J’évoquais l’écœurant remugle de censure que le président se plaît à agiter avec ce projet qui ne serait donc pas le sien, mais celui de cette fameuse ONG, RSF, dont, cela soit dit en passant, souligner l’engagement idéologique ne saurait lui faire injure.

Cependant, que le président soit remercié pour une chose au moins, car, car tenant ces propos, il nous permet de nous replonger dans ce que la tradition intellectuelle française a pensé et dit par le passé de cette saloperie politique et mentale qu’est la censure.

Voici deux citations, juste pour la route.

[Données de localisation de mots et d'éléments]
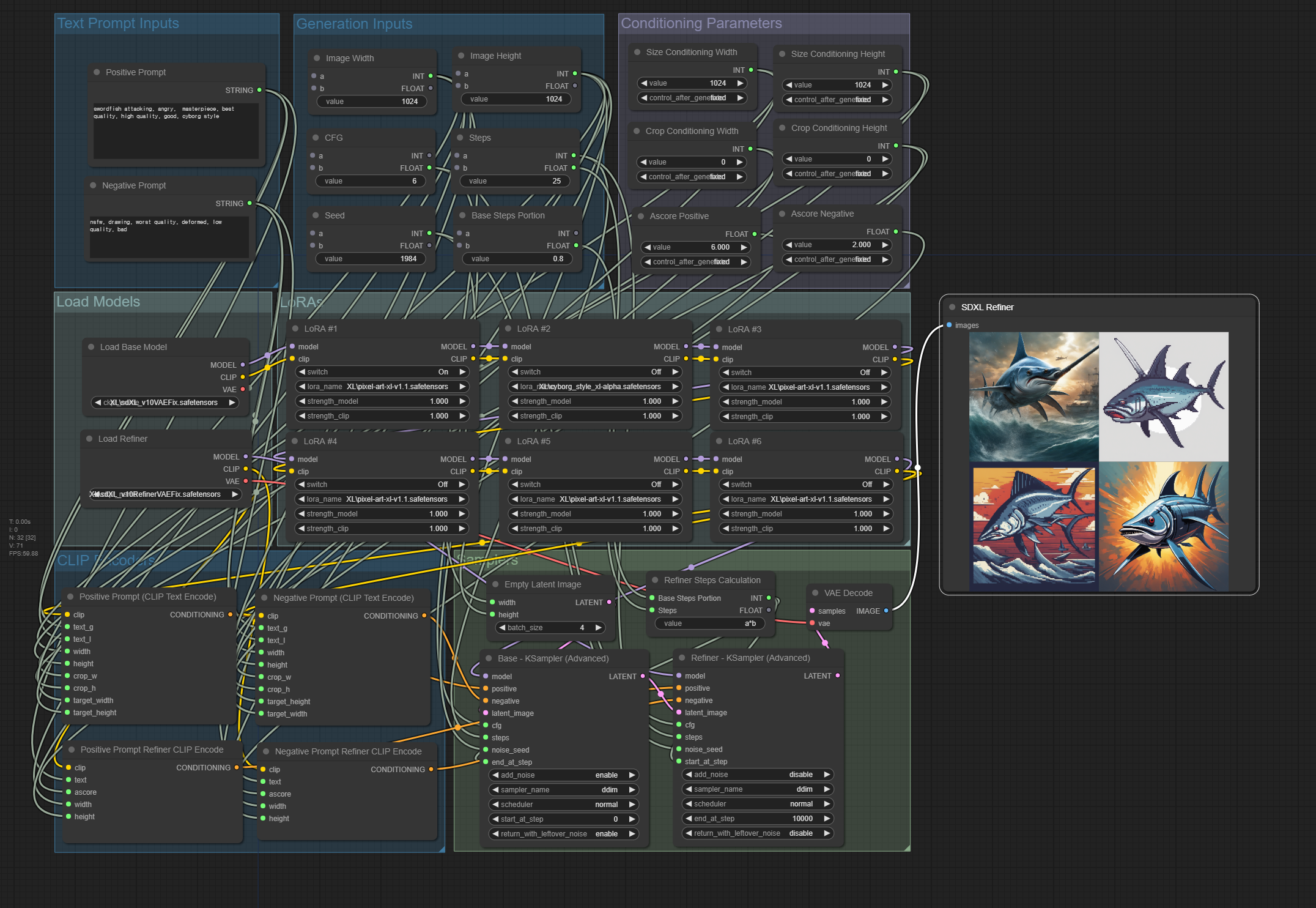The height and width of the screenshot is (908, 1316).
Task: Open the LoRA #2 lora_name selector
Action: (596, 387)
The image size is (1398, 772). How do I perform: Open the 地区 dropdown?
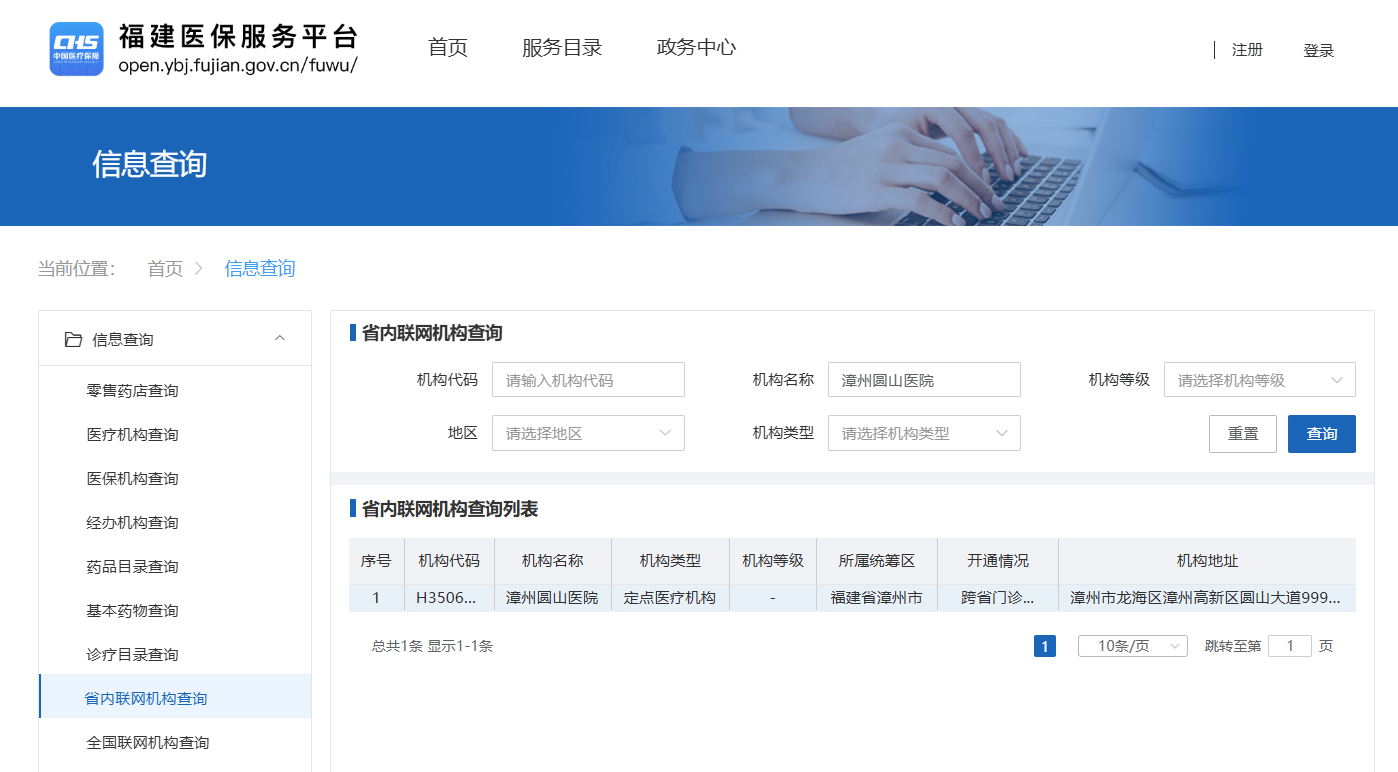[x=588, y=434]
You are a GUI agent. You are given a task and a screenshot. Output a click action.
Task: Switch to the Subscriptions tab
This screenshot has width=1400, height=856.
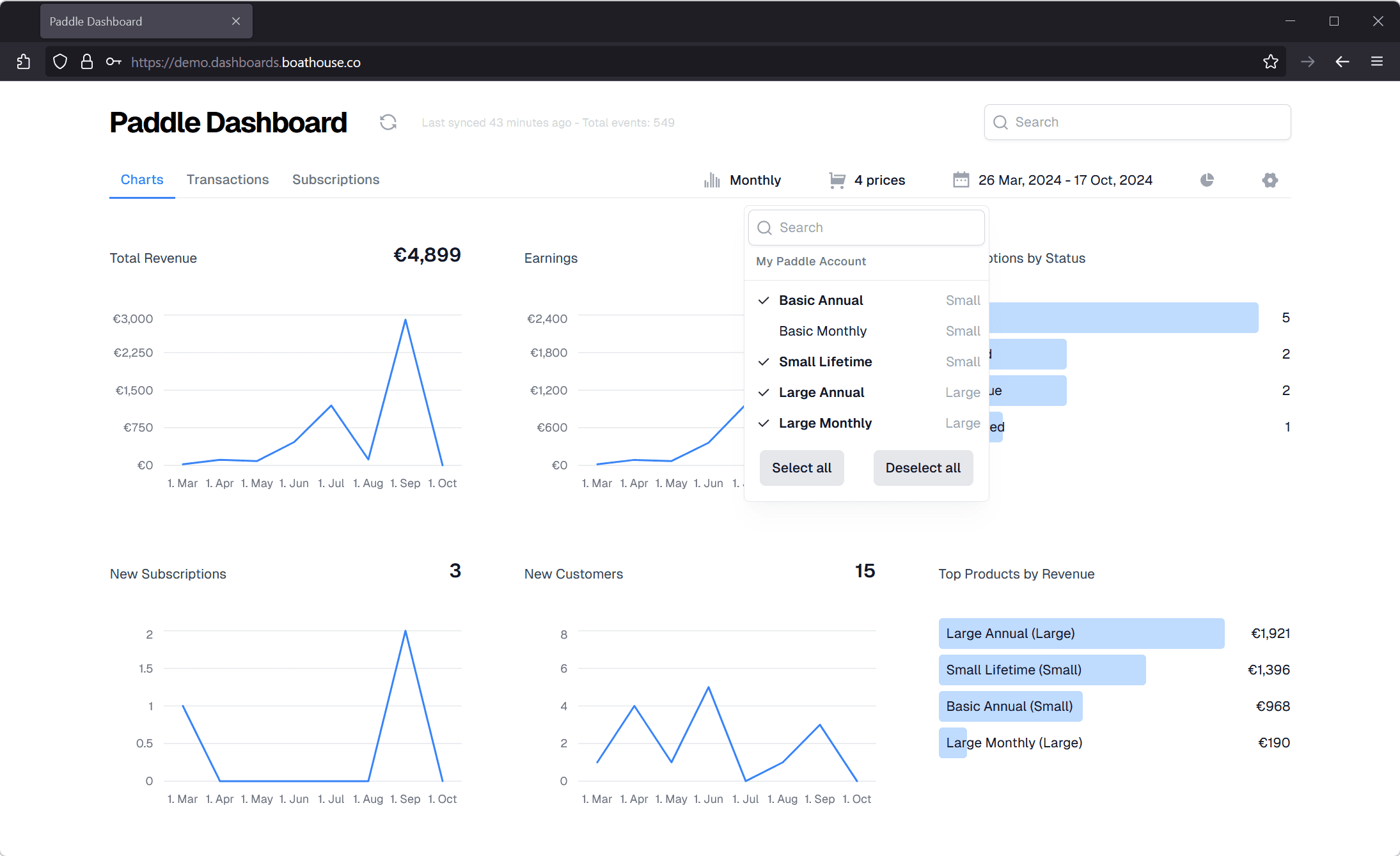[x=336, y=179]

**EXERCICE PROPOSÉ:**
D'après le texte fourni, à quelle ONG le projet évoqué est-il attribué ?

**RÉSULTAT CORRECT:**
À RSF.